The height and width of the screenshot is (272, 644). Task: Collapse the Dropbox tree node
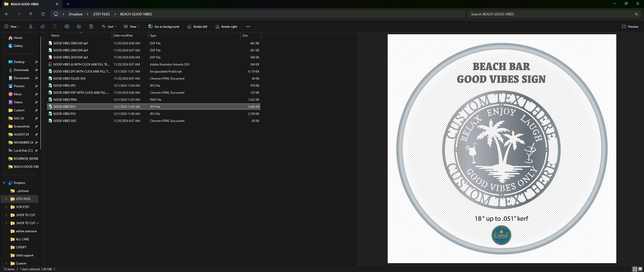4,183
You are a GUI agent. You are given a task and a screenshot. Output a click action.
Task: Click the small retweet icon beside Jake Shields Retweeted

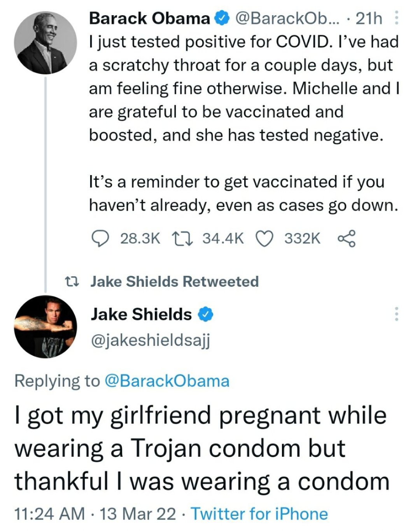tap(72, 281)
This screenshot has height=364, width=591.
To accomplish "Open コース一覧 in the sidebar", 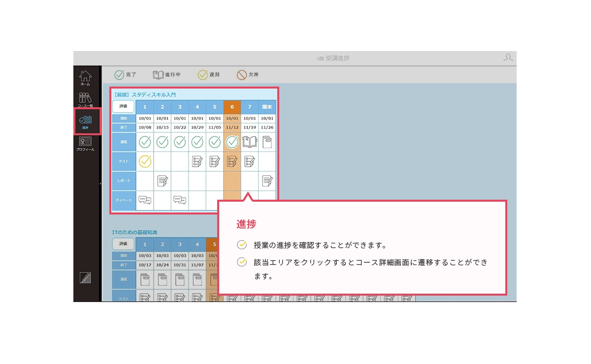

* * *

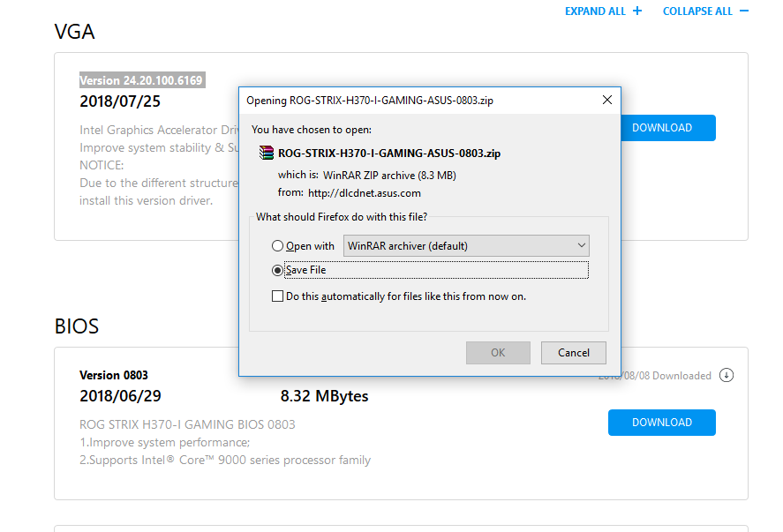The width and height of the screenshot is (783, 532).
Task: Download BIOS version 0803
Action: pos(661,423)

EXERCISE OBJECTIVE: Only the lines above from the one containing "The height and" through the one containing "コース一覧 in the" should be returned, verbatim and inclusive, with pictures excluded.

ANSWER SPACE:
The height and width of the screenshot is (272, 644). Task: Collapse the Dropbox tree node
4,183
You are a GUI agent. You are given a task and a screenshot. Output a click action.
Task: Click the small retweet icon beside Jake Shields Retweeted

tap(72, 281)
This screenshot has height=364, width=591.
To accomplish "Open コース一覧 in the sidebar", 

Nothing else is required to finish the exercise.